=== Excerpted text ===

Timothy D. Leuliette
Jeffrey M. Stafeil
Logan G. Robinson
Thomas A. Amato
Kimberly A. Kovac
Joseph Nowak
Thomas V. Chambers

Schedule 5(b)

1.
The Company owes certain amounts to Parent as identified in the Company's Memorandum to Parent dated July 18, 2006 (the "July Memorandum"), including amounts for severance, accounts payable, BRP/SERP liability and NOLs. Parent has preliminarily reconciled the amounts reflected in the July Memorandum to the current balance of such amounts reflected in Parent's records as of January 9, 2007. Such reconciliation reflects Parent's determination that $4,296,640.63 is owed by the Company. Parent may determine that additional amounts are owed by the Company as it continues to finalize its reconciliation. Further, additional amounts relating to these matters are expected to become due in the future from the Company. Additionally, the parties have confirmed Company's responsibility to reimburse Parent for its actual out-of-pocket costs associated with certain SERP expenses as set forth in the letter dated December 20, 2006, signed by Sam Valenti, the Chairman of the Company, which is attached hereto and incorporated herein by this reference.

2.
In 2006 Parent asserted claims against Company relating to certain post-retirement benefit obligations. Company has paid Parent $1,098,314.75 for this obligation and has received an additional invoice for $2,598.95, which is due the week of January 15, 2007, relating to this obligation. If further issues arise with regard to post-retirement obligations, Parent will seek indemnification from Company.

3.
A letter dated August 9, 2006 directed to Entegra Fasteners Corporation was received by Parent from Bradley Associates concerning alleged regulatory violations relating to a storage tank located at 321 Foster Avenue, Wood Dale, Illinois. This letter was forwarded to the Company on August 21, 2006. Parent believes that this matter is an obligation of the Company.

4.
Parent has been remitting payments on behalf of Grant Oil Tool Company pursuant to the Eighth Partial Consent Decree in the matter of United States v. Chevron, et al relating to the Operating Industries, Inc. Superfund site. Such payments totaled approximately $6,000 from 2004 through August 29, 2006, and additional payments may have been made prior to 2004. Further, projected obligations of Grant Oil Tool Company of at least $300,000 are anticipated to be due in the future. Parent is attempting to determine whether these obligations properly belong to the Company.

5.

=== Information provided ===

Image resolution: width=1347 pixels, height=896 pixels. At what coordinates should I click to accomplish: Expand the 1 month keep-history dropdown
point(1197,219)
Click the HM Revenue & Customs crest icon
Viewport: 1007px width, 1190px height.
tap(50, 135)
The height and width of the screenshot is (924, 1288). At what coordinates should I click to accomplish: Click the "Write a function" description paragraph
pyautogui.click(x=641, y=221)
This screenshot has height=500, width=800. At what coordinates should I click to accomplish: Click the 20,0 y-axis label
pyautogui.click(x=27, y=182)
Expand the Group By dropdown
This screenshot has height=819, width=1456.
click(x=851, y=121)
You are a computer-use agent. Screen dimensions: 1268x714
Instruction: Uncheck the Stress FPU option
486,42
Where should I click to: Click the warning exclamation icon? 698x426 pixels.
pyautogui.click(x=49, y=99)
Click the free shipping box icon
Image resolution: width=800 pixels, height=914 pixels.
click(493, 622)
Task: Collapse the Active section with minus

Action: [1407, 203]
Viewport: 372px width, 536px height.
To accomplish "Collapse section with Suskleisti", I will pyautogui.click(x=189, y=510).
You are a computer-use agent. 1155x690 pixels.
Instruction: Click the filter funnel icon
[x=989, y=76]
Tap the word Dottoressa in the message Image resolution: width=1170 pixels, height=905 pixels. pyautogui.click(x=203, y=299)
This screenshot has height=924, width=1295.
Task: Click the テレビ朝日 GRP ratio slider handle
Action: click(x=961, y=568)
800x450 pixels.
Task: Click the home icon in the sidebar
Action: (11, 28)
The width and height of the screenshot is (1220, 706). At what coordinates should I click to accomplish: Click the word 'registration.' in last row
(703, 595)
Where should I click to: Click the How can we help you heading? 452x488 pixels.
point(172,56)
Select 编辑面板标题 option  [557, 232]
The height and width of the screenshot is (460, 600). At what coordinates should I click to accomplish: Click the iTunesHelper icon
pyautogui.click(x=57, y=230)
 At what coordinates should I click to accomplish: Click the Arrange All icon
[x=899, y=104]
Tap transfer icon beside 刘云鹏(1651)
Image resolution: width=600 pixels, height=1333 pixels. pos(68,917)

===

* Job A:
Use the schedule excerpt to answer these questions:
(i) How much did Parent's reconciliation determine is owed by the Company?
(ii) On what date was the letter from Bradley Associates forwarded to the Company?
(iii) What amount of future obligations of Grant Oil Tool Company is anticipated?
* Job B:
Translate this sentence from the schedule excerpt into Spanish: "This letter was forwarded to the Company on August 21, 2006."

* Worked solution A:
(i) $4,296,640.63
(ii) August 21, 2006
(iii) At least $300,000

* Worked solution B:
Esta carta fue remitida a la Compañía el 21 de agosto de 2006.